Isso porque muitos desses parlamentares, ou ao menos suas legendas, têm histórico de sabotar avanços reais em projetos de regulação da rede. O vídeo postado por Felca, ao escancarar a vulnerabilidade infantil na internet, reacende debates sobre tecnologia, evidenciando o claro desinteresse das plataformas em mudar seus modelos de negócios. O que importa para elas não é a segurança, mas o clique, a viralização e a retenção da atenção — uma engrenagem que transforma a internet em ambiente propício para riscos e abusos.
A contradição é evidente: muitos daqueles que hoje protocolam requerimentos de CPI em defesa da infância são os mesmos que atacaram e ajudaram a enterrar o PL 2630/2020, a “PL das Fake News”, que previa capítulo específico para proteção de crianças e adolescentes. Se tivessem se empenhado na tramitação desse projeto, talvez o cenário fosse diferente.
Outro exemplo é o PL 2338/2023, que cria a regulação geral da inteligência artificial. No texto aprovado pelo Senado, foram suprimidos artigos cruciais para essa proteção. Durante a votação, Damares Alves (Republicanos-DF) chegou a elogiar emenda de Rogério Carvalho (PT), que tentava restituir parte desses dispositivos, mas, por acordo, a lacuna foi mantida. Vale lembrar que quatro senadores da extrema direita, dois do partido de Damares, votaram contra a regulação geral da IA no país. A proposta está em discussão na Câmara.

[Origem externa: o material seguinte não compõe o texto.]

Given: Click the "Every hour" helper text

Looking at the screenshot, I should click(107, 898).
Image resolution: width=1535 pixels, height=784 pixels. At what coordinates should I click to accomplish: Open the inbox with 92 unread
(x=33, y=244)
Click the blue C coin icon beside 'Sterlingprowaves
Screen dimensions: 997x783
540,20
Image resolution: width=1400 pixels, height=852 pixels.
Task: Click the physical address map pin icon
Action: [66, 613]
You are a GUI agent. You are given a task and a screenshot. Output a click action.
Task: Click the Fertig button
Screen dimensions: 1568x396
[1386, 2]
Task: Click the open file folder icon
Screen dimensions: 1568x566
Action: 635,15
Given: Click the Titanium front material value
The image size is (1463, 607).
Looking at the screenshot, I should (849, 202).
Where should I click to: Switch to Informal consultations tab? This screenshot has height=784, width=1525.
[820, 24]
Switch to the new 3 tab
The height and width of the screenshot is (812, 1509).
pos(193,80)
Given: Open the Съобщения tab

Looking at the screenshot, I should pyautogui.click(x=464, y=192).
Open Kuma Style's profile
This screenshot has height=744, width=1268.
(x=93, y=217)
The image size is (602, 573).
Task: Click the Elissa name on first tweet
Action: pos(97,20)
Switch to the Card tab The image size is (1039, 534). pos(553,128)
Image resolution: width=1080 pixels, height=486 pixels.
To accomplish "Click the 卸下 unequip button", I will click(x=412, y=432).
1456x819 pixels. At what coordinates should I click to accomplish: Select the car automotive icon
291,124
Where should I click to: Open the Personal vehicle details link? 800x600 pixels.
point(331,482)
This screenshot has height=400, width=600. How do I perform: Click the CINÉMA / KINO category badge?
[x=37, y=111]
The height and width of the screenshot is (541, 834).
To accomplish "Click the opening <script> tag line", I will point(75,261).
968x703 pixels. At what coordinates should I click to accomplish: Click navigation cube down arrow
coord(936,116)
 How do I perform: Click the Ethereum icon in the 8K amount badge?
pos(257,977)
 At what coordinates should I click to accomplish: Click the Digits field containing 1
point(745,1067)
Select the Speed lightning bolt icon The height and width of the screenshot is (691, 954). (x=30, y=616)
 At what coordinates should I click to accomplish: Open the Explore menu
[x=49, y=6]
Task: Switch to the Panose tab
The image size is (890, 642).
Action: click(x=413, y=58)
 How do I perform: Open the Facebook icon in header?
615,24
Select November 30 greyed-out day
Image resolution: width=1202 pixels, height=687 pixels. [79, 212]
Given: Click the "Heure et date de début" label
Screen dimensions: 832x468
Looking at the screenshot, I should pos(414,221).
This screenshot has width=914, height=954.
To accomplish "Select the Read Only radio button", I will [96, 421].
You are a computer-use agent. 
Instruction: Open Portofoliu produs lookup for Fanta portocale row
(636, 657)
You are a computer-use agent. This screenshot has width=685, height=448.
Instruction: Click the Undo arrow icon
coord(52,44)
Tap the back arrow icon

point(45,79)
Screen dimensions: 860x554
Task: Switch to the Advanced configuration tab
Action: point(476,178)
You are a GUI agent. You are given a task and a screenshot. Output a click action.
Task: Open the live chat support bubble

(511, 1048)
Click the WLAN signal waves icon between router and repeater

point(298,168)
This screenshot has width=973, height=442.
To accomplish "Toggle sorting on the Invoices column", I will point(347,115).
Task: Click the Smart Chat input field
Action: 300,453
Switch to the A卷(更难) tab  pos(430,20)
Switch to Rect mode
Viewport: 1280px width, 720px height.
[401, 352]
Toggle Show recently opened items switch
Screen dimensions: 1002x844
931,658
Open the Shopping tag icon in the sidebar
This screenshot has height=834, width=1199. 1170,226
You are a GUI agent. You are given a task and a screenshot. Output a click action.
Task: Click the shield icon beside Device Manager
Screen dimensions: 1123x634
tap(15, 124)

Essa postura não é incoerente por acaso. Manter as plataformas livres de regulação sólida significa preservar canais para amplificar discursos políticos. A extrema direita mantém o jogo duplo: proclama-se guardiã das crianças, mas mina as iniciativas que poderiam tornar a internet mais segura. Propõe CPI enquanto preserva o status quo que expõe, diariamente, milhões de jovens à lógica perversa do lucro sobre a vida.
É preciso reconhecer que uma CPI pode desempenhar papel relevante, mas seu alcance é, por natureza, limitado. Sem a consequente aprovação de uma legislação sólida, que imponha deveres claros às plataformas e estabeleça mecanismos de responsabilização, qualquer esforço investigativo se esgota em relatórios sem força normativa. A retórica de defesa das crianças, dissociada de medidas concretas no plano legislativo, transforma-se em mero instrumento de capital político.
Após a viralização do vídeo “Adultização”, a Casa Civil anunciou que enviará uma proposta para regular e punir plataformas pela divulgação de conteúdos criminosos. O desafio é saber se essa pauta será conduzida com compromisso verdadeiro ou se seguirá sendo explorada como ferramenta de manipulação política. Os parlamentares terão coragem de enfrentar o verdadeiro núcleo do problema e limitar o poder das big techs? Os mesmos representantes da extrema direita, que agora clamam por CPI, votarão a favor de medidas que realmente responsabilizem as plataformas ou utilizarão o tema para inflamar suas bases?
Além disso, a ausência de normas claras e efetivas cria um vácuo jurídico que favorece não apenas a exposição indevida de crianças e adolescentes, mas também a disseminação de desinformação, a violação de privacidade e outras práticas que afetam a coletividade. Por isso, a regulação das plataformas digitais deve ser encarada como prioridade estratégica para garantir o enfraquecimento desse modelo que privilegia o lucro e o poder em detrimento da segurança, da dignidade e do bem-estar social.
* Este é um artigo de opinião, de responsabilidade do autor, e não reflete a opinião do Brasil 247.